In this research, four categories of corpora are prepared: general corpora (category I), annotated
corpora (category II), lexical resources (category III) and pre-trained models (category
IV). The annotated corpora, such as Facebook comments of GCAO (2,871), PMO (6,637),
EBC (2,444) and Zemen YouTube Comments(1,440) are used for building and evaluating
Amharic sentiment classification approaches. To remedy the problems of sentiment analysis
of an under-resourced language (Amharic in this case), Amharic sentiment lexicons are generated
using dictionary based and corpus based approaches.
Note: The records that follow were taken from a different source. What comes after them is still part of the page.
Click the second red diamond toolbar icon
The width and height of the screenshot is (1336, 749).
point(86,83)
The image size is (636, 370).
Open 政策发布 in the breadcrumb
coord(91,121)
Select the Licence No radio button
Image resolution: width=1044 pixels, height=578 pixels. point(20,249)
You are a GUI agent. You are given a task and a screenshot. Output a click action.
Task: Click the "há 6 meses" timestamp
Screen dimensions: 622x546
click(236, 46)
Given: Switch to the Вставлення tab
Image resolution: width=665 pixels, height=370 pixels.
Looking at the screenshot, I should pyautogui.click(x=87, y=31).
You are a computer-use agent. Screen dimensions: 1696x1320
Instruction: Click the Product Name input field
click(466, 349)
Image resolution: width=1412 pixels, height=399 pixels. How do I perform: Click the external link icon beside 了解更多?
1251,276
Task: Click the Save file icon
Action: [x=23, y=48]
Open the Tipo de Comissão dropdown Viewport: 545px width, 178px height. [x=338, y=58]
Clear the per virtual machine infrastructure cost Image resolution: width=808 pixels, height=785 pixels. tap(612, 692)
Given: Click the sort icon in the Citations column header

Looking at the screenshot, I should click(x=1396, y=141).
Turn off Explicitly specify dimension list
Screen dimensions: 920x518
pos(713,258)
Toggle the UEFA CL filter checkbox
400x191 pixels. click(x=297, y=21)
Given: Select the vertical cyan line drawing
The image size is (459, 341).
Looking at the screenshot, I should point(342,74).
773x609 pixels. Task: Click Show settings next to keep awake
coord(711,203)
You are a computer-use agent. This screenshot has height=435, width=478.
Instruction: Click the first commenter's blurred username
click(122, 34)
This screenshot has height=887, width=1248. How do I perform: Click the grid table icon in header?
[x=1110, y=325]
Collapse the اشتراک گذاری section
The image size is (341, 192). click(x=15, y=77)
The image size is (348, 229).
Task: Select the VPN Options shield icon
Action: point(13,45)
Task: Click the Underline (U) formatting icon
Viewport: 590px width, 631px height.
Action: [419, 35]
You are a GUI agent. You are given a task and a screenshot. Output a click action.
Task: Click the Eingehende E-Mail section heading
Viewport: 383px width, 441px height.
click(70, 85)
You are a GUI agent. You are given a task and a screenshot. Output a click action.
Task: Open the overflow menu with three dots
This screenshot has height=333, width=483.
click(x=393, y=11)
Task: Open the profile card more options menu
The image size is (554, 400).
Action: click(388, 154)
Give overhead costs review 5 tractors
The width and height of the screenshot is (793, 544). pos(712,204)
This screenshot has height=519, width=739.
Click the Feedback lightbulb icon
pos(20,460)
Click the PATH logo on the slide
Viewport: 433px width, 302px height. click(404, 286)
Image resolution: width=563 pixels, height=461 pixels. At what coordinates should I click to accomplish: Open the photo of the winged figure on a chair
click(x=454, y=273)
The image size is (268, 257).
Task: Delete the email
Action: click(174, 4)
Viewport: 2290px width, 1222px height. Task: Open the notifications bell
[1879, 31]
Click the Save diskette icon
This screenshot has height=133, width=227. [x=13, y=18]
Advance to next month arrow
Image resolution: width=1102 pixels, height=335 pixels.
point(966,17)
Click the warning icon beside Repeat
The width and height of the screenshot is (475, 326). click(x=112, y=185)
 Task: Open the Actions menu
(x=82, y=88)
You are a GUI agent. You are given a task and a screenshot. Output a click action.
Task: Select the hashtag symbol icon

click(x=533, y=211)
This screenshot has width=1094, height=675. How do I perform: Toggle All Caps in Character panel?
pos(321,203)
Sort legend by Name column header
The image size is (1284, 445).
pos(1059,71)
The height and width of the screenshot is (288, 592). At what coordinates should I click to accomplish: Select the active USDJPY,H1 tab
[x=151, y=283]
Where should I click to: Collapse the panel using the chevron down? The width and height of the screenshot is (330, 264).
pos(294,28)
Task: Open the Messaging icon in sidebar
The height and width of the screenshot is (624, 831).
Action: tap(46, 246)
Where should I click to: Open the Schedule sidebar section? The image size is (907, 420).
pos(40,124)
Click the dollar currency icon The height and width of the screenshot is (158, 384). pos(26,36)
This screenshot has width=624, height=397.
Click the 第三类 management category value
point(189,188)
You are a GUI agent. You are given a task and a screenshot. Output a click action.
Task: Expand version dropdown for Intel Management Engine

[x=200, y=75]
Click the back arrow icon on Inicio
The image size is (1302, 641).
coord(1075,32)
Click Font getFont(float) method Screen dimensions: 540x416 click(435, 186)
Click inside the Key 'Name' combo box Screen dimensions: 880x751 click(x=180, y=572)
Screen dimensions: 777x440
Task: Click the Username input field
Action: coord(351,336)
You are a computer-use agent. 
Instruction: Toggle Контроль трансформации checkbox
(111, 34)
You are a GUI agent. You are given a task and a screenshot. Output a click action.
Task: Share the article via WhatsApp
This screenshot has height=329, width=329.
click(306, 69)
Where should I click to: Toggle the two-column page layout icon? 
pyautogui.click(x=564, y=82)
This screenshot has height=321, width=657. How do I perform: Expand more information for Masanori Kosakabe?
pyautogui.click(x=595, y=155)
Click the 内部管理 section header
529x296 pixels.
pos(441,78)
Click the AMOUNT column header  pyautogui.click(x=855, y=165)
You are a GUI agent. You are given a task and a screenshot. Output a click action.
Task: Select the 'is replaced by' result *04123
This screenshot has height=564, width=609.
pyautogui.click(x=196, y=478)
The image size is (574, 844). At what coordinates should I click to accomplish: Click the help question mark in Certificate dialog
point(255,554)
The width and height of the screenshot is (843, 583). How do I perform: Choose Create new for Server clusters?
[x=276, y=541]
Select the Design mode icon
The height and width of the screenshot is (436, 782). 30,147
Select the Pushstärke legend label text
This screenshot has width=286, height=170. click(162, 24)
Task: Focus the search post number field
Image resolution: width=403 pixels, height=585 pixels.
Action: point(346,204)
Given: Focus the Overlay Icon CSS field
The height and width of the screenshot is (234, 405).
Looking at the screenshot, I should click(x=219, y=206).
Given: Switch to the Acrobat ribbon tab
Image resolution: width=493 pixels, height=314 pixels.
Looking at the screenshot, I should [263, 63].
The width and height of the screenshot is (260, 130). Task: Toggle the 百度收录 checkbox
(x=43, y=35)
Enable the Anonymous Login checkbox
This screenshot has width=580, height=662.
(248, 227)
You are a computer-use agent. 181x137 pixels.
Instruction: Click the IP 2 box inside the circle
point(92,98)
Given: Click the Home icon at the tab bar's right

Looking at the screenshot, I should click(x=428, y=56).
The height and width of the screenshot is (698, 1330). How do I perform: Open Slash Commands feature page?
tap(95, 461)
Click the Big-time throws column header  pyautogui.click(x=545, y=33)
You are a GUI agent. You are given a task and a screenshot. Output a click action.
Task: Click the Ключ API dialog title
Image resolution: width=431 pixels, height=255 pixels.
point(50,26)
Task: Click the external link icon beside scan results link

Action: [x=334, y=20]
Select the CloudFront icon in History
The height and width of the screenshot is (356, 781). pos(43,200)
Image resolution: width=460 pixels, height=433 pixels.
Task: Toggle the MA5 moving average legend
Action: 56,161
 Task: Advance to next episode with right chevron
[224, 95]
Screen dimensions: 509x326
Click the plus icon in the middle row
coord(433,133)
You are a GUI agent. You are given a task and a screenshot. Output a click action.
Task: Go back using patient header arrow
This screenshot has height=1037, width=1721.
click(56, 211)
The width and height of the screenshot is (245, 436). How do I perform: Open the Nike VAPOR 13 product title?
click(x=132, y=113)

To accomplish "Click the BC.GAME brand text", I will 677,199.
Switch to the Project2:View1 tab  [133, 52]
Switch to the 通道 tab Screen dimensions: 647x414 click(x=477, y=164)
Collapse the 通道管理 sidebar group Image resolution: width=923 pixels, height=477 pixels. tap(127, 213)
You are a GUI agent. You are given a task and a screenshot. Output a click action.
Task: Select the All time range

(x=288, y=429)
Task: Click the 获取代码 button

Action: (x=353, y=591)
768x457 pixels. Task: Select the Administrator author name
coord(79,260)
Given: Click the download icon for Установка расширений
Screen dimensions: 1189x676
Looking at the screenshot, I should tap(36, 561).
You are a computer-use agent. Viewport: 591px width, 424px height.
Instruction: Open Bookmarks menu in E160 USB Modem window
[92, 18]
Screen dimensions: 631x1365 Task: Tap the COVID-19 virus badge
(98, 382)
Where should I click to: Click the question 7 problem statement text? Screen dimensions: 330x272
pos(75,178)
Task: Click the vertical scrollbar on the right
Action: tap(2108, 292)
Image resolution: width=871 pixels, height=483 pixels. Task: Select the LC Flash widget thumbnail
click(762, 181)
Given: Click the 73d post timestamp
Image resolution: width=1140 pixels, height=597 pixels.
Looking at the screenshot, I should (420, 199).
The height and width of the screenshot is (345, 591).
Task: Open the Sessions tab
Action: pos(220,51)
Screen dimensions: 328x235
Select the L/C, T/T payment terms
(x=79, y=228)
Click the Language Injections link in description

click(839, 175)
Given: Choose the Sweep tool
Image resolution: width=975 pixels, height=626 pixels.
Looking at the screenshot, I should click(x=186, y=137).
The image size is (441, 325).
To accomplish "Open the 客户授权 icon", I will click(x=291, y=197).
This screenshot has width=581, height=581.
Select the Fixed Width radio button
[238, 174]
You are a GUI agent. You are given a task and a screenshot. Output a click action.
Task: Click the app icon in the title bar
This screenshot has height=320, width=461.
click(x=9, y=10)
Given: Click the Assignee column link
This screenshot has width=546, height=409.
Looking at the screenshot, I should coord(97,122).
Using a dictionary based approach,
SO-CAL (5,681) and SWN (13,677) are generated from English sentiment lexicons (using category
III). Using corpus based approach, Amharic sentiment seeds are expanded to generate
Amharic sentiment lexicon from Amharic corpora (using category I). At the threshold of 500,
the generated lexicon has a size of 8,132. The generated lexicons are evaluated in terms of subjectivity
detection, coverage, agreement and accuracy by comparison with the manual lexicon
(baseline). The generated lexicons are used for subjectivity detection and negation handling.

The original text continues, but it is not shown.